Guest Gnome Chomsky Posted November 23, 2012 Posted November 23, 2012 Hey, everyone. I have a situation and I wasn't sure exactly how this worked. Basically, I'm graduating this year with my bachelor's and I was going to be applying to PhD programs beginning next Fall (2013). My program has about 4 applied linguists and 2 theoretical linguists (I plan to apply to theoretical programs) and the 2 theoretical linguists know my work very well and offered to write me very good LORs. Anyway, I recently decided that I might delay my plans and apply to PhD programs for the following Fall (2014). I want a year to really to try to figure out exactly what I want to do and to really enhance my re'sume'. Now, here is the problem: 1 of the 2 theoretical linguist professors at my university is retiring this year. I'm sure he'd still be willing to write me a letter a year from now. He really likes me as a student. But I don't know if that would be allowed or exactly how they would go about that. I know that most applications require an email and contact info from the professor so that they can upload their LOR. Would he still have his school email account? There's no way they'd accept an LOR from some GMAIL account claiming to be a retired linguist. And would they accept a LOR from him if he isn't currently a professor?

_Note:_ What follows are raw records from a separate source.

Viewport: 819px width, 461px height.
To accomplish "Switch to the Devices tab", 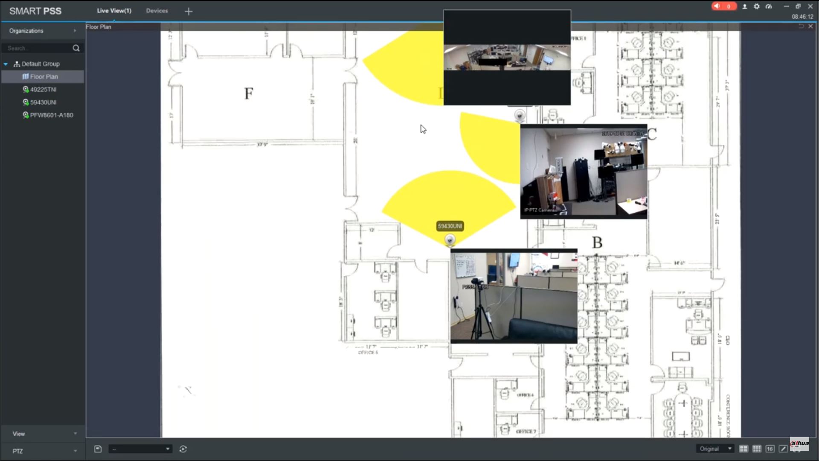I will pos(157,11).
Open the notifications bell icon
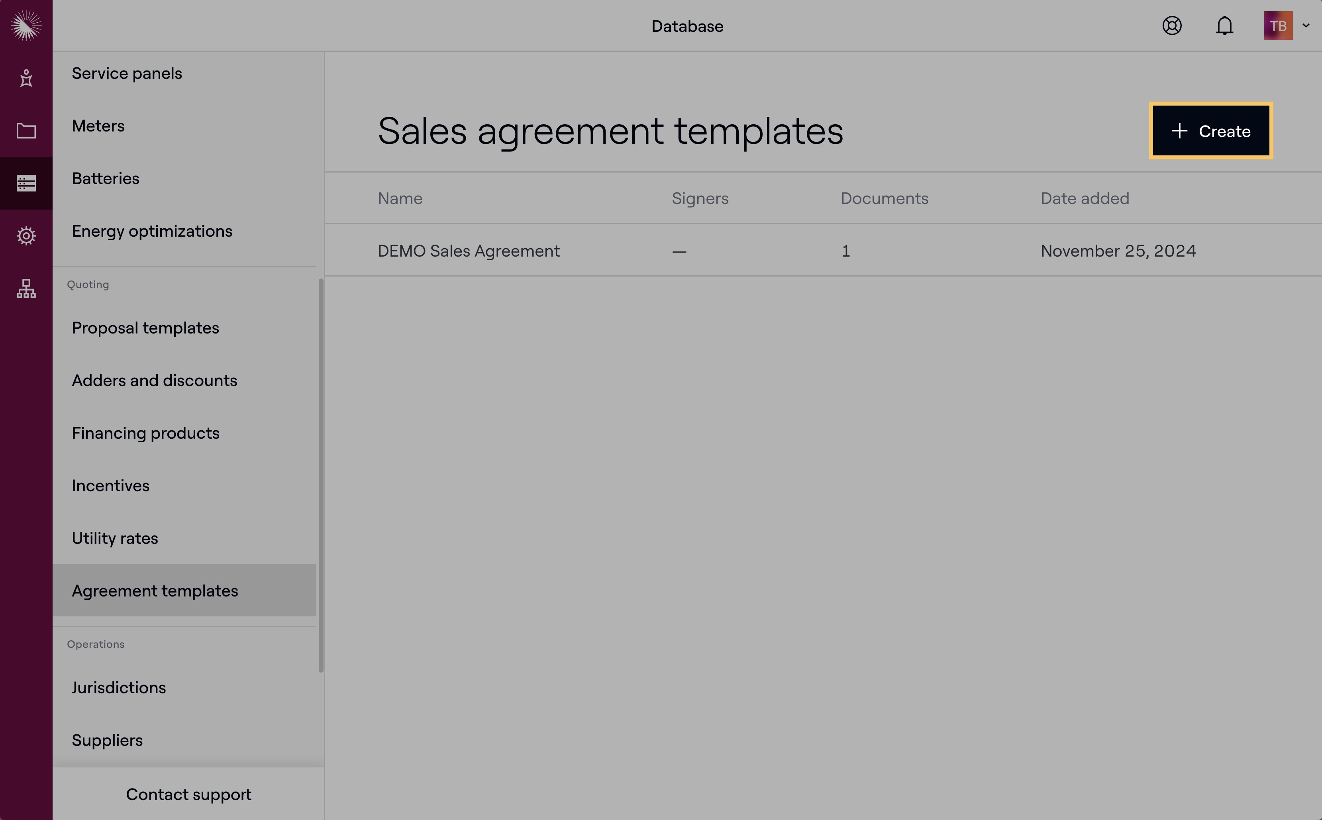The height and width of the screenshot is (820, 1322). pos(1224,25)
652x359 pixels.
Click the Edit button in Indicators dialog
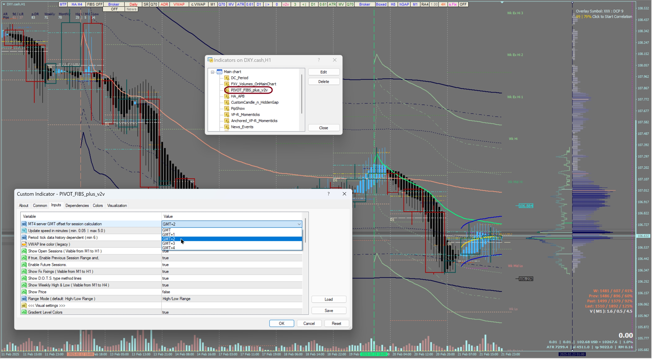click(323, 72)
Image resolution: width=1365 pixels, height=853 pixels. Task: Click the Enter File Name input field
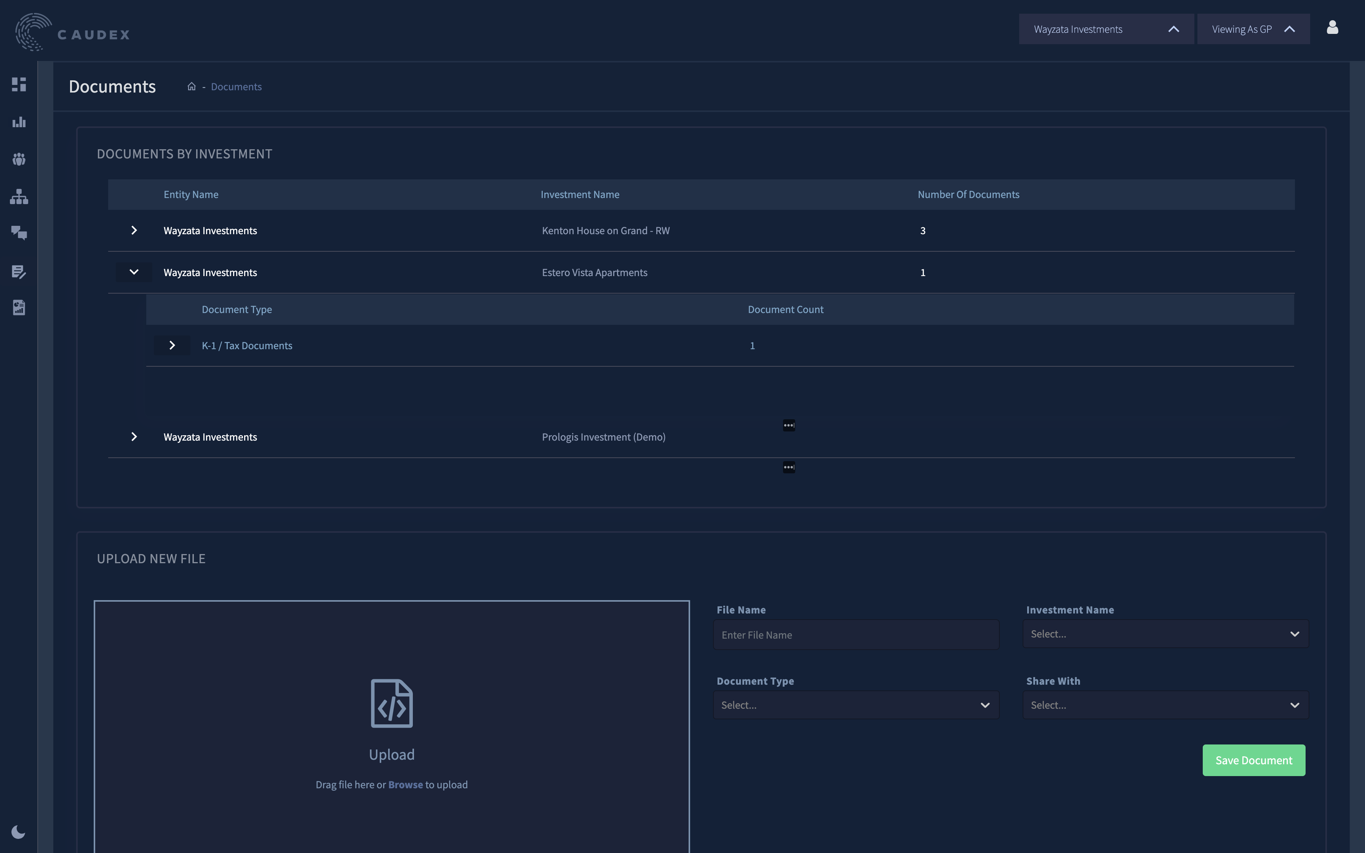856,635
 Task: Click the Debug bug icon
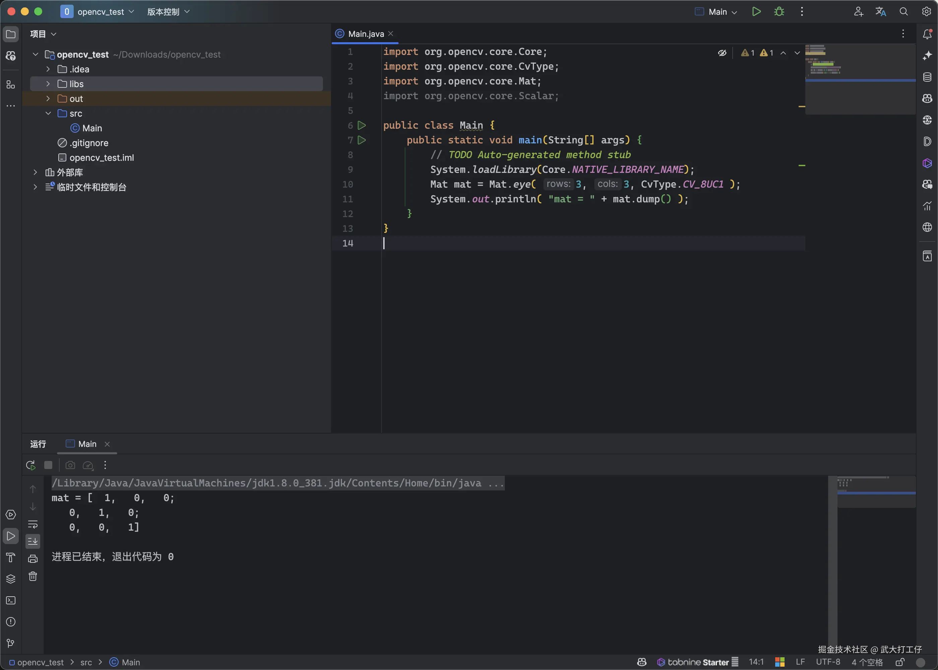coord(779,12)
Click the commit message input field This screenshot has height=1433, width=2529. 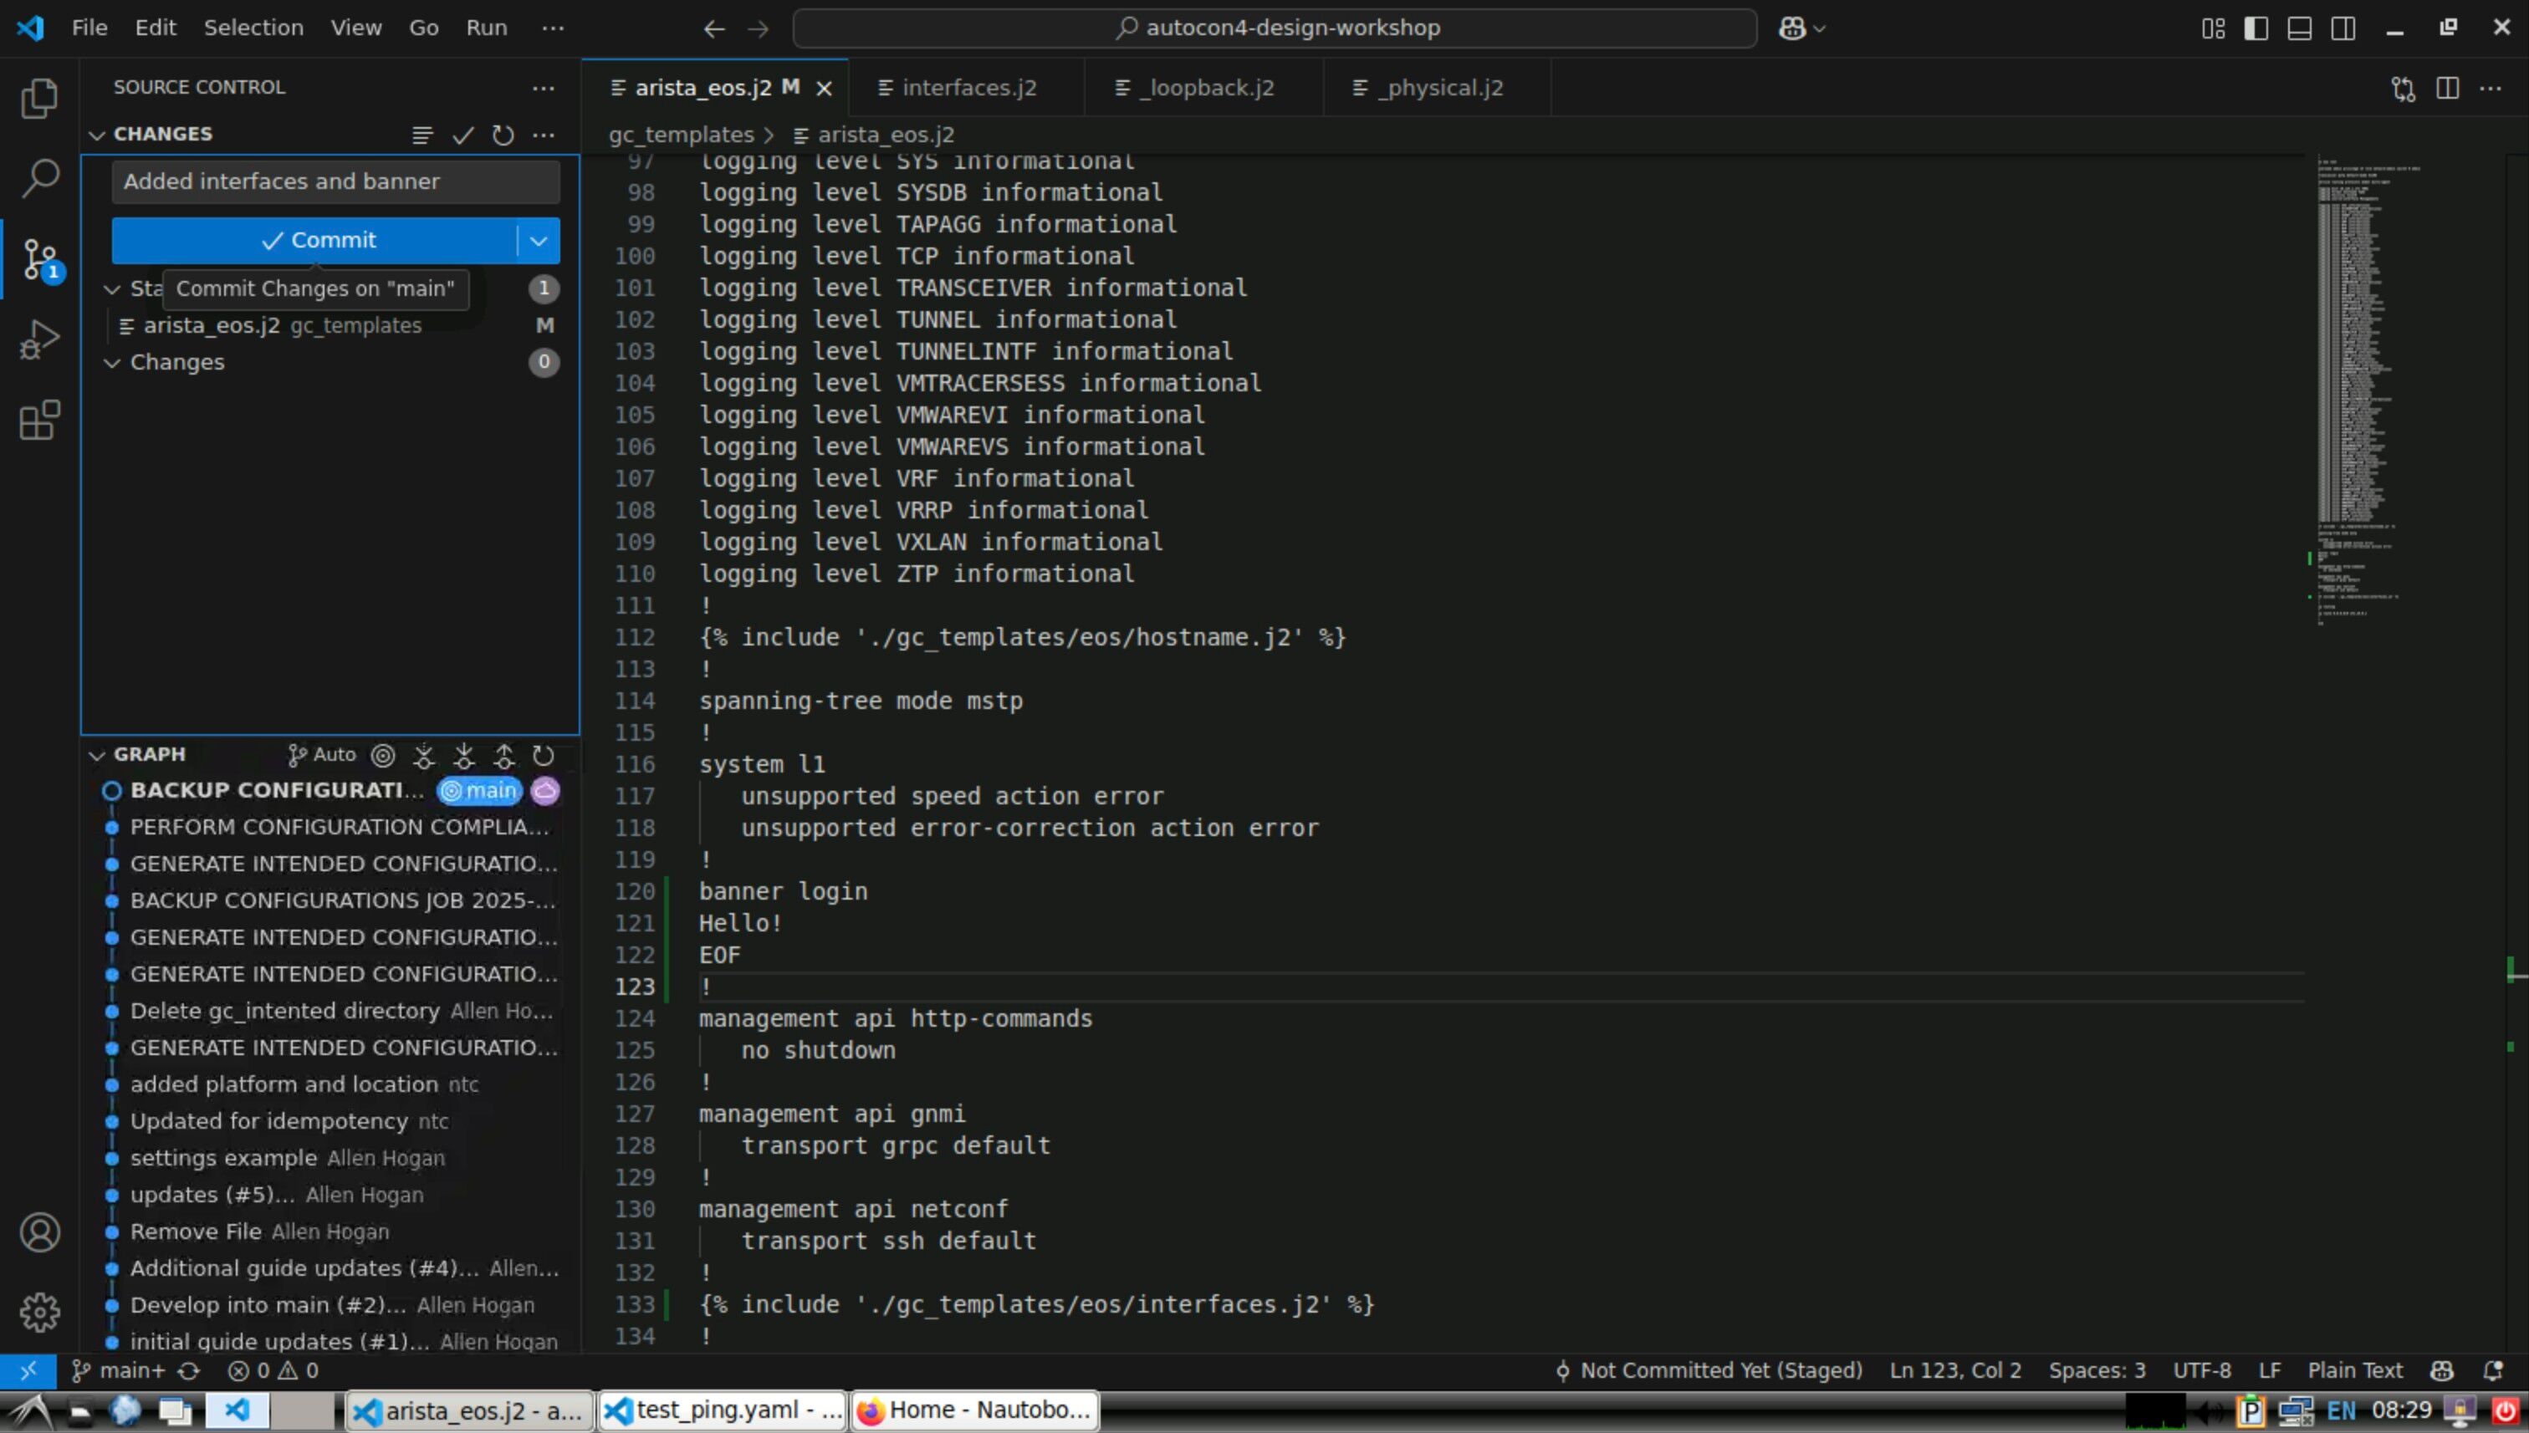point(335,182)
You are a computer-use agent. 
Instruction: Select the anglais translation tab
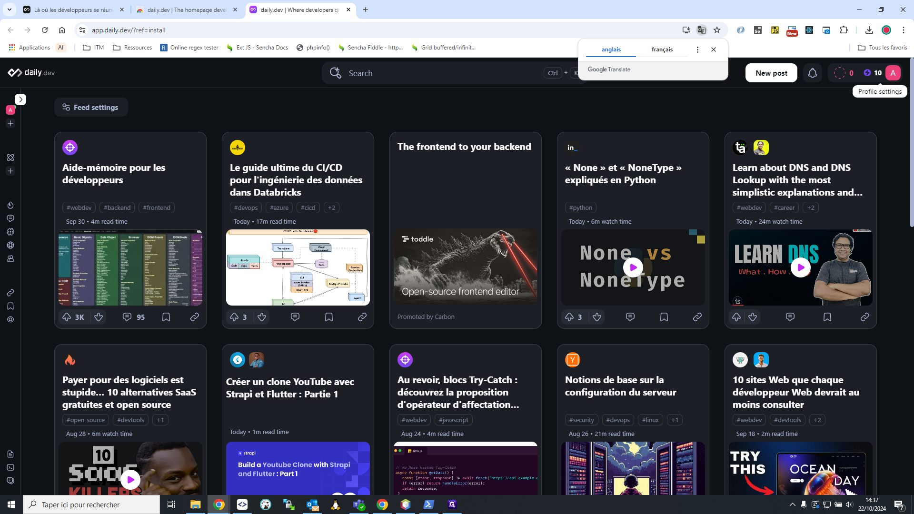coord(611,49)

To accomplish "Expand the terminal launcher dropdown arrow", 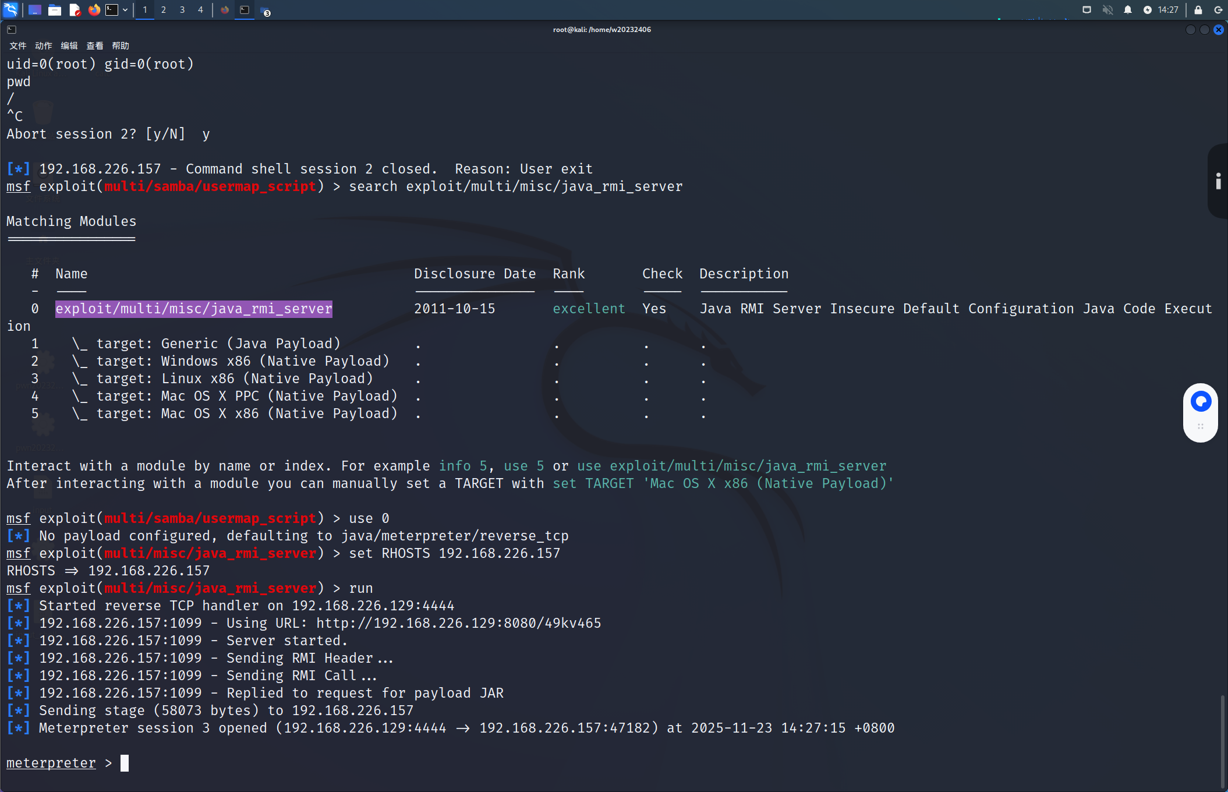I will (x=125, y=10).
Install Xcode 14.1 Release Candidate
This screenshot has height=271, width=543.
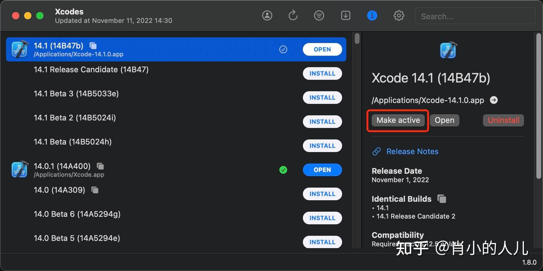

emmm Posted November 23, 2012 Posted November 23, 2012 I don't see why they WOULDN'T accept an LOR from his personal email post-retirement. Why would they doubt he is who he says he is? It would still be something they could easily verify, IF they had any concerns. fuzzylogician 1
Guest Gnome Chomsky Posted November 23, 2012 Posted November 23, 2012 I don't see why they WOULDN'T accept an LOR from his personal email post-retirement. Why would they doubt he is who he says he is? It would still be something they could easily verify, IF they had any concerns. Yeah, I just didn't know if they needed like a certifiable educational email address. But I don't see why he wouldn't still have that email address.